**EXTRAIT DU DOCUMENT**.
········

Les salons du livre sont de retour

Deux ans déjà que les lecteurs, auteurs, éditeurs et artisans du livre ne se sont pas réunis côte à côte et livres sous le bras dans les salons du livre. Si, comme le croit Robin Doucet, du Salon du livre de Rimouski (SLR), « la force d’un salon, c’est cette présence de tout ce monde, ensemble, en une seule place », l’ADN de ces événements sera-t-il définitivement changé par la pandémie ? Quels seront les salons du livre de demain ? À l’heure de leur reprise « en vrai », petit tour de piste des solutions envisagées.
« Les salons du livre de demain, on ne les connaît pas encore. Cette année, on reste dans des salons suspendus, dans la mutation », indique Olivier Gougeon, le directeur général du Salon du livre de Montréal (SLM) qui courra, dans sa « forme transitoire », du 13 au 28 novembre. « Il y a une transformation événementielle importante en cours. »

········

**ÉNONCÉ DE L'EXERCICE A**. Renommez "Instruction" en "Consigne" dans les entrées, de la première ligne jusqu'à la ligne contenant "coord(723,1416)" incluse, puis redonnez ces lignes sans aucune autre modification.
L'article et les entrées proviennent de sources différentes.

**ENTRÉES FOURNIES**.
········

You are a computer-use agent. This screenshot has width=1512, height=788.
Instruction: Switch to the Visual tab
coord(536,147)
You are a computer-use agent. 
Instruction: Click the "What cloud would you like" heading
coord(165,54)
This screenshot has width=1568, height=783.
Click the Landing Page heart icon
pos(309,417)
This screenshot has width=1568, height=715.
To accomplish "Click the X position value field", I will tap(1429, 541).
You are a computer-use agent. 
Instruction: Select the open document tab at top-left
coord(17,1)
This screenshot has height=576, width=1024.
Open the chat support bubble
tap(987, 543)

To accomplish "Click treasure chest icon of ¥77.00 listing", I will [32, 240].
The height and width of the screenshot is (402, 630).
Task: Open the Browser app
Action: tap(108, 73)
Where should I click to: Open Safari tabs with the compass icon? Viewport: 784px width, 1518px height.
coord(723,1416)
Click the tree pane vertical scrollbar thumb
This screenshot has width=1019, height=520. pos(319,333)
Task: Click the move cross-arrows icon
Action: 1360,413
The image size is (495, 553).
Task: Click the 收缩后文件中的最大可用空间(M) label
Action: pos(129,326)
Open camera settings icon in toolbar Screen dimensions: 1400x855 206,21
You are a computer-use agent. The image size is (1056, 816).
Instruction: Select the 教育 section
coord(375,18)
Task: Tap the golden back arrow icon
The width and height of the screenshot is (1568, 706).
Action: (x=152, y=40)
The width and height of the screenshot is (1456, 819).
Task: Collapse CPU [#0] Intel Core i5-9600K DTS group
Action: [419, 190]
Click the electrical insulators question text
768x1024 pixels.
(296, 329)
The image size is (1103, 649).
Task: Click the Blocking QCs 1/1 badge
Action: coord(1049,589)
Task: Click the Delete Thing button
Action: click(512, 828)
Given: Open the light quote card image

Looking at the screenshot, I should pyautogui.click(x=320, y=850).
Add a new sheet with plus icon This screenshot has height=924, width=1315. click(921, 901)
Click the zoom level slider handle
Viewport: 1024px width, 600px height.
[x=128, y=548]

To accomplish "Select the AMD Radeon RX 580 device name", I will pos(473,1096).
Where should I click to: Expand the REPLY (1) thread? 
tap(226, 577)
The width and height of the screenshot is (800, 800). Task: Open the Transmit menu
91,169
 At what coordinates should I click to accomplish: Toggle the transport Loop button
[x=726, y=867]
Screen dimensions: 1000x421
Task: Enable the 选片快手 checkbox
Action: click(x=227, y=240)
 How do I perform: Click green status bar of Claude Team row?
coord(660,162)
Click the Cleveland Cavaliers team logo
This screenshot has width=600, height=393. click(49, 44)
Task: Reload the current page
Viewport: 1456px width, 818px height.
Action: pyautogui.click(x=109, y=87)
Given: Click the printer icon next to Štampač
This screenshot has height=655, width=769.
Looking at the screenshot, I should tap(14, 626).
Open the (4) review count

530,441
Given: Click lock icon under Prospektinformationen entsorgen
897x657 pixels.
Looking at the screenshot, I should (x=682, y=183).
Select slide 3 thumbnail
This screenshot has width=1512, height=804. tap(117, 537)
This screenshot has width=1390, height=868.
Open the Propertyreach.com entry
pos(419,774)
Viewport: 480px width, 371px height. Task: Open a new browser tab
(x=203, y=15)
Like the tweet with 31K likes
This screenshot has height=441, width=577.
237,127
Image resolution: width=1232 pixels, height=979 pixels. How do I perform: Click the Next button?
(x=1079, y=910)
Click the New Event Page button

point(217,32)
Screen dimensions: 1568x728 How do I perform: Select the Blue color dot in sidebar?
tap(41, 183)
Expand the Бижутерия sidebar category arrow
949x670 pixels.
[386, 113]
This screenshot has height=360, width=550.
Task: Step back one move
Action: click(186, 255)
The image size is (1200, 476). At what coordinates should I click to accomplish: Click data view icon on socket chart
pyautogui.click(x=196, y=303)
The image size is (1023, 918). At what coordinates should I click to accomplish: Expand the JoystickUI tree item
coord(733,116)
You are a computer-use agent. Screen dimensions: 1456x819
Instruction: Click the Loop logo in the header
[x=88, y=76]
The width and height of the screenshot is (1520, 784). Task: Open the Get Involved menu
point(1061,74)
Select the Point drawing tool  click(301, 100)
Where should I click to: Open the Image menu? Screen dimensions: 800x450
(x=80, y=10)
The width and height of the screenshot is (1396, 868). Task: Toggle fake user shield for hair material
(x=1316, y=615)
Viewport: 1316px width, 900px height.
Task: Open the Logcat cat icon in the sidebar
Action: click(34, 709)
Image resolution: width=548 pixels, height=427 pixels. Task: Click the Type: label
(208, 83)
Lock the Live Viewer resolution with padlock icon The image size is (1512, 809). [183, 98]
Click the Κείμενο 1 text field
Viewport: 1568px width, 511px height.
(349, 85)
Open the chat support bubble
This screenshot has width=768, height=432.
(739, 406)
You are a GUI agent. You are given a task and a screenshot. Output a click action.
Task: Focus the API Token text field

········

**ÉNONCÉ DE L'EXERCICE B**. Énumérez les catégories de personnes qui, selon l'article sur les salons du livre, ne se sont pas réunies dans ces salons depuis deux ans.

**SOLUTION PROPOSÉE A**.
You are a computer-use agent. This screenshot has width=1512, height=788.
Consigne: Switch to the Visual tab
coord(536,147)
You are a computer-use agent. 
Consigne: Click the "What cloud would you like" heading
coord(165,54)
This screenshot has width=1568, height=783.
Click the Landing Page heart icon
pos(309,417)
This screenshot has width=1568, height=715.
To accomplish "Click the X position value field", I will tap(1429, 541).
You are a computer-use agent. 
Consigne: Select the open document tab at top-left
coord(17,1)
This screenshot has height=576, width=1024.
Open the chat support bubble
tap(987, 543)

To accomplish "Click treasure chest icon of ¥77.00 listing", I will [32, 240].
The height and width of the screenshot is (402, 630).
Task: Open the Browser app
Action: tap(108, 73)
Where should I click to: Open Safari tabs with the compass icon? Viewport: 784px width, 1518px height.
coord(723,1416)

**SOLUTION PROPOSÉE B**. Lecteurs, auteurs, éditeurs, artisans du livre.